Your task:
Find how many lines below mention "Expand". Nothing but the number is needed.

Working data:
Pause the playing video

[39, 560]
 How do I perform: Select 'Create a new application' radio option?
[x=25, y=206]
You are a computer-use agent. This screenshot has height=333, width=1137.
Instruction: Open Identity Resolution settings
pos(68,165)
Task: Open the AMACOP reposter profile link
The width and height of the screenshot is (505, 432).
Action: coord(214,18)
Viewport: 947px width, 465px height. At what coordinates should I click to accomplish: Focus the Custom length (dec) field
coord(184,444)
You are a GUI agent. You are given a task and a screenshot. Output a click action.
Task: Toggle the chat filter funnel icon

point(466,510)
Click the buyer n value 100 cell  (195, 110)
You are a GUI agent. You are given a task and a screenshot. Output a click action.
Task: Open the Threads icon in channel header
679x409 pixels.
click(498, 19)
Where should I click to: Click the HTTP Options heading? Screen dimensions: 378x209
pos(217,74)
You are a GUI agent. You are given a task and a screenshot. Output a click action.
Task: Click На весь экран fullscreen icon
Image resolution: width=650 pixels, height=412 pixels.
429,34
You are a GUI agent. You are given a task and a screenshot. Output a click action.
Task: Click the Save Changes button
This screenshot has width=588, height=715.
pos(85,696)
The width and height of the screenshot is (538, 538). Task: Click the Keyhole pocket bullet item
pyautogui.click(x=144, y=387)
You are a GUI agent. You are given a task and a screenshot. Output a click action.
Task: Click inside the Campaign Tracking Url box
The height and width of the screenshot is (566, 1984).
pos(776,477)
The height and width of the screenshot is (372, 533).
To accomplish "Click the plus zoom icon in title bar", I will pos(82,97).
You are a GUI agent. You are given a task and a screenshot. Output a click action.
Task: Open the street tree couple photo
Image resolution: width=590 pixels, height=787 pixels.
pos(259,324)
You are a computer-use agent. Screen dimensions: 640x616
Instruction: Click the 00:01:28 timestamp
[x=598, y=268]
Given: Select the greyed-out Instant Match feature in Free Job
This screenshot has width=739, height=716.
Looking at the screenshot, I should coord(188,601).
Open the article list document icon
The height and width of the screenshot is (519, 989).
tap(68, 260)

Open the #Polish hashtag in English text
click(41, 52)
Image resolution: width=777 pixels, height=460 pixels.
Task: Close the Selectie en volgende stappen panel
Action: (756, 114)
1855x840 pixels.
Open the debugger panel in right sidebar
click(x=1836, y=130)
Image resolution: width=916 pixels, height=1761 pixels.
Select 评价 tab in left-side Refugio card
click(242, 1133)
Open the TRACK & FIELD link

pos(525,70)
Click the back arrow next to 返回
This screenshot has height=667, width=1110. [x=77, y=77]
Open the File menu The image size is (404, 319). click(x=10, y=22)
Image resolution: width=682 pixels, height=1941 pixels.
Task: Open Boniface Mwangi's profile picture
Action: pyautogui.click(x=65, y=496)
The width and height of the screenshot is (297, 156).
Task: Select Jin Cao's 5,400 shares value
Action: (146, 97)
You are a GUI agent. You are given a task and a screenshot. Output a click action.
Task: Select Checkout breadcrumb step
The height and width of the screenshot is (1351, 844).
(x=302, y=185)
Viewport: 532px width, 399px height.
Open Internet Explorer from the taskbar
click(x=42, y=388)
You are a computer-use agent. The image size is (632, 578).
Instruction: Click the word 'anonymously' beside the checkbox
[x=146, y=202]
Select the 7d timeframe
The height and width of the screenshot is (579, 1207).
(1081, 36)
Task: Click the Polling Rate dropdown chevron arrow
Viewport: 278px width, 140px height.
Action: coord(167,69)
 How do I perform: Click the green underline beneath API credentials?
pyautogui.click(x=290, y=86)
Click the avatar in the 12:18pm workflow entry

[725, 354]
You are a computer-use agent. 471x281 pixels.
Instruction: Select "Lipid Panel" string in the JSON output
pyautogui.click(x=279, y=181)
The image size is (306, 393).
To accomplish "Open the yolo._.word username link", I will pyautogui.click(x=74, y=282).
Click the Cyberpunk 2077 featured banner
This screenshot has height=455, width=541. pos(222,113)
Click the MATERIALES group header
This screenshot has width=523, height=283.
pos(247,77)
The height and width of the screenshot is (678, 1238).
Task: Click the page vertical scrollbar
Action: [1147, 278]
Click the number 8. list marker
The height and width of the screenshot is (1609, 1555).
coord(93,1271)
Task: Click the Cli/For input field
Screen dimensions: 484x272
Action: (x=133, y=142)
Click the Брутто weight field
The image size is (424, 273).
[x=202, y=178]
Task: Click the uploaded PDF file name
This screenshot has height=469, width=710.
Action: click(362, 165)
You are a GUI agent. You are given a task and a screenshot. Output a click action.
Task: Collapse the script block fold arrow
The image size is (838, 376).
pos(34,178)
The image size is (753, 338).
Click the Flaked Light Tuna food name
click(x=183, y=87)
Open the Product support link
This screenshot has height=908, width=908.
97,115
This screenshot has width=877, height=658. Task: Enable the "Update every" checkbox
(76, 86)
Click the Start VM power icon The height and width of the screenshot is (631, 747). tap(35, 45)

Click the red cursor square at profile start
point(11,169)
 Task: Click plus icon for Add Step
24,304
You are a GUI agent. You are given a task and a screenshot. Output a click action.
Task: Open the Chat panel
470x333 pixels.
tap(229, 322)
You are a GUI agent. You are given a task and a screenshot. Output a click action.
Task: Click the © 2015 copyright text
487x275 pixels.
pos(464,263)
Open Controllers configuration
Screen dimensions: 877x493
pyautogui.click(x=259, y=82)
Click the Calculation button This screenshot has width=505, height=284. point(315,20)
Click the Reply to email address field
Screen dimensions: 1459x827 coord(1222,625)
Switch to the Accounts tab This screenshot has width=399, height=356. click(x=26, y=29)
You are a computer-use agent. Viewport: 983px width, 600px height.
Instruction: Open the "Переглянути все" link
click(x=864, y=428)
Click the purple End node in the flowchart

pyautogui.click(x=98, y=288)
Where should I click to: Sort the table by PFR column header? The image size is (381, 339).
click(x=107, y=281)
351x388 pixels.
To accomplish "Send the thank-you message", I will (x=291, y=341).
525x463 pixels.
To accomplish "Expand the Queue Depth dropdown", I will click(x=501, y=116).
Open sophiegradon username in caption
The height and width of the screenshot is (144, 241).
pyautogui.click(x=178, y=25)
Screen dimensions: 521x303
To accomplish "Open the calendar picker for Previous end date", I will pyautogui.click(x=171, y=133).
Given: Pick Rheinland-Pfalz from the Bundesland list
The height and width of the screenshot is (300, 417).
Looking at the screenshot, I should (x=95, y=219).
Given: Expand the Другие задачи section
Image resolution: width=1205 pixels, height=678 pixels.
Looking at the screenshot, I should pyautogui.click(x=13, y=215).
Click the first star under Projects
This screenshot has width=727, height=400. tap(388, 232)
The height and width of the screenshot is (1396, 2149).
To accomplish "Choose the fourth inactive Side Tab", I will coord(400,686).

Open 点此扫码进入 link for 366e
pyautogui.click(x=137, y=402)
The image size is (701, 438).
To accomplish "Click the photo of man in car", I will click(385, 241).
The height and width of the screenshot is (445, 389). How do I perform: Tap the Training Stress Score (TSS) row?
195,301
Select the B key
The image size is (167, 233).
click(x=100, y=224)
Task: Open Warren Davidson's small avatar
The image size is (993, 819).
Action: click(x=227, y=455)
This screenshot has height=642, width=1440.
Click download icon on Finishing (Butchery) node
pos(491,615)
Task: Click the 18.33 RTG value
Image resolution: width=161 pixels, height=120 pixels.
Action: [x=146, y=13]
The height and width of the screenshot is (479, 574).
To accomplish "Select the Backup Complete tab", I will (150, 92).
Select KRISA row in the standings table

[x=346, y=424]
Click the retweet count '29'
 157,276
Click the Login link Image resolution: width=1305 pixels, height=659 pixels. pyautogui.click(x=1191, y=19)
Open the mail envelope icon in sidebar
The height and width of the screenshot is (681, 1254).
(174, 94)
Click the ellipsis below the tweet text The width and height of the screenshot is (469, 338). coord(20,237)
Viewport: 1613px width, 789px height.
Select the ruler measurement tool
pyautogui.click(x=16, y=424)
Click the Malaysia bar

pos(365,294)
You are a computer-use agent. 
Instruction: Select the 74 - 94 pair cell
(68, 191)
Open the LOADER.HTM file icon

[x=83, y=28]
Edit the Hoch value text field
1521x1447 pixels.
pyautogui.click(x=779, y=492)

Solution for this task:
2